→ Reading passage
Segment Open

In April 2002, Secretary-General Kofi Annan named Dr. Goodall a United Nations “Messenger of Peace.” In 2004, in a ceremony at Buckingham Palace, Dr. Goodall was invested as a Dame of the British Empire, the female equivalent of knighthood.
She has been the subject of numerous television documentaries and is featured in the large-screen format film, Jane Goodall’s Wild Chimpanzees (2002). In 2004 she was featured in two Discovery Channel Animal Planet specials—Jane Goodall’s Return to Gombe and Jane Goodall’s State of the Great Ape.
Steven Richeimer, MD is the Chief of the Division of Pain Medicine and the Director of the Palliative Medicine CARE Team at the Keck School of Medicine of the University of Southern California.
Dr. Richeimer received a Bachelor’s Degree with Distinction from Stanford University, then moved 40 miles north to attend the University of California, San Francisco, School of Medicine. Since receiving his medical degree in 1982, Dr. Richeimer went on to UCLA to complete residency training in psychiatry and in anesthesiology—and became board certified in both fields. He then traveled to Boston for Pain Fellowship training at Harvard University’s Beth Israel Hospital.
In 1995, Dr. Richeimer accepted a position as the Director of Pain Medicine at the University of California, Davis. In 1998, he returned to his hometown of Los Angeles, and in 2001 was recruited to be Chief of the Division of Pain Medicine and an Associate Professor at the University of Southern California. At USC, Dr. Richeimer launched the Palliative Medicine CARE Team to help relieve the suffering of patients at the USC/Norris Cancer Center. He also started the USC Pain Fellowship Training Program.
Dr. Richeimer has co-authored three books and 37 articles, abstracts and chapters, and is webmaster of helpforpain.com. He has focused his clinical practice on cancer pain and neuropathic pain.
Cynthia Toussaint serves as Spokesperson at For Grace and has had Complex Regional Pain Syndrome for 29 years. She later developed Fibromylagia, Arthritis and other over-lapping inflammatory and auto-immune conditions. Cynthia founded For Grace in 2002 to raise awareness about CRPS and five years later expanded the organization’s mission to include all women in pain. Before becoming ill, she was an accomplished ballerina and worked professionally as a dancer, actor and singer.

Segment Closed

→ Task 1
In the biographical sketches, what year did Cynthia Toussaint found For Grace?
→ Task 2
Write the next part of the biographical sketches, picking up after the final sentence shown.

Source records
Segment Open

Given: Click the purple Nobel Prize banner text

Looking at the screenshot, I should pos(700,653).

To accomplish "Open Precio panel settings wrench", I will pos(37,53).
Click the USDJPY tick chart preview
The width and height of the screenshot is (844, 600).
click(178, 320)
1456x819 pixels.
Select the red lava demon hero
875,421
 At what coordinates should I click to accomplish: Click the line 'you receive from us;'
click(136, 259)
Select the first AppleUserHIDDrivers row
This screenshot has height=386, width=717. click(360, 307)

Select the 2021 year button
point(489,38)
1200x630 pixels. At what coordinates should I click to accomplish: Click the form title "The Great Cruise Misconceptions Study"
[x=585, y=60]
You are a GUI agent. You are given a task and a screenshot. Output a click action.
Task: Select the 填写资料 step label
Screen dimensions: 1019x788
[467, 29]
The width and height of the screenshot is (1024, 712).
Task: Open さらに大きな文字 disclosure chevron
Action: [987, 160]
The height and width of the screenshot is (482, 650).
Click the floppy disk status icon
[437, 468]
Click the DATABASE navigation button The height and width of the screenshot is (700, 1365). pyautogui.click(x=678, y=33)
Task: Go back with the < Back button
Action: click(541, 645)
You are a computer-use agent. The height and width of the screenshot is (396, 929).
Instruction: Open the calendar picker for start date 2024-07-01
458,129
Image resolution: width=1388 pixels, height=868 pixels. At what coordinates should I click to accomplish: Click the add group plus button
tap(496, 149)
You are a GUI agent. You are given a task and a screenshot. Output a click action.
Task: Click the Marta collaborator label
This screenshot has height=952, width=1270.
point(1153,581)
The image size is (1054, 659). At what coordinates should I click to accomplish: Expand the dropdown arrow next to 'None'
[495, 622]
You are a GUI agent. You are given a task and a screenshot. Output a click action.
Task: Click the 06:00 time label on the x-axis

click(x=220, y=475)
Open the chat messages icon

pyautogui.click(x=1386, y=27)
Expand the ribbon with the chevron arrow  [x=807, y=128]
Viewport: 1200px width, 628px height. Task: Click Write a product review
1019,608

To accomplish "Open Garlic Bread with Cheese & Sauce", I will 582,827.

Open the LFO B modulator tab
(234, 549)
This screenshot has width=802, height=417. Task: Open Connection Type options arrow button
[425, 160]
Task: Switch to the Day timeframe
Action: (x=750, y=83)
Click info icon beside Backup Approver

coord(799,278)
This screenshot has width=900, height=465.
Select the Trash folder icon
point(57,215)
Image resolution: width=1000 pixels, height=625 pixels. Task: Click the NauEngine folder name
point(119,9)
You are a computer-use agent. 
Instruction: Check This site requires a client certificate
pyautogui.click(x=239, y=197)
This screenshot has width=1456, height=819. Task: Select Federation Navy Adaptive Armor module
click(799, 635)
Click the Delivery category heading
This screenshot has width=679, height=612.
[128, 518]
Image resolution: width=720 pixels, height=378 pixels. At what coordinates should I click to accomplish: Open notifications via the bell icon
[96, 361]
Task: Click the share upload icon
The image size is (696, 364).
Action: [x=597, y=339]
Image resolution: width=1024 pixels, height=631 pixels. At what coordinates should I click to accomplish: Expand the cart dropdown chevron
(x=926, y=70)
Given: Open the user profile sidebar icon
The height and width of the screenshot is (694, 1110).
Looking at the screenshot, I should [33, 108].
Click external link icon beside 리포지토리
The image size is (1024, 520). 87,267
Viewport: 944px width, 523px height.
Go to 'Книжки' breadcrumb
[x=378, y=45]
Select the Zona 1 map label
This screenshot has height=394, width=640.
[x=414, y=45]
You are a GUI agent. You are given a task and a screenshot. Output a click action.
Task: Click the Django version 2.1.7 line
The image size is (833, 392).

Segment Closed

→ Answer section 1
2002

→ Answer section 2
Since 1997, she has been a leading advocate for women in pain, raising awareness through local, national and worldwide media as well as public speaking. Toussaint championed and gave key testimony at two California Senate informational hearings. The first, in May 2001, was dedicated to CRPS awareness. The second took place in February 2004 and explored the chronic under treatment of and gender bias toward women in pain. Both of these efforts were the first of their kind in the nation.
In 2006, Toussaint ran for the California State Assembly to bring attention to her CRPS Education Bill that Governor Schwarzenegger vetoed after she got it to his desk in its first year. Her current “fail first” bill will reform the unethical prescription practice used by the health insurance industry to save money at the cost of pain patients.
Toussaint was the first CRPS sufferer to be featured in the New York Times, Los Angeles Times and on the Public Broadcasting System and National Public Radio. She is a consultant for ABC News, FOX News and PainPathways, the official magazine of the World Institute of Pain.
She is the author of her upcoming memoir, Battle for Grace, slated for release in 2012. Also, Toussaint is experiencing her first-ever partial CRPS remission largely due to the narrative therapy of writing this book.
Toussaint continues to be a leading advocate for health care reform in California. She was instrumental in changing public opinion which sparked sweeping HMO reform legislation that was signed by Governor Gray Davis in 1999. Her focus has now shifted to creating a single-payer, universal health care plan in California that would provide a model for the rest of the country.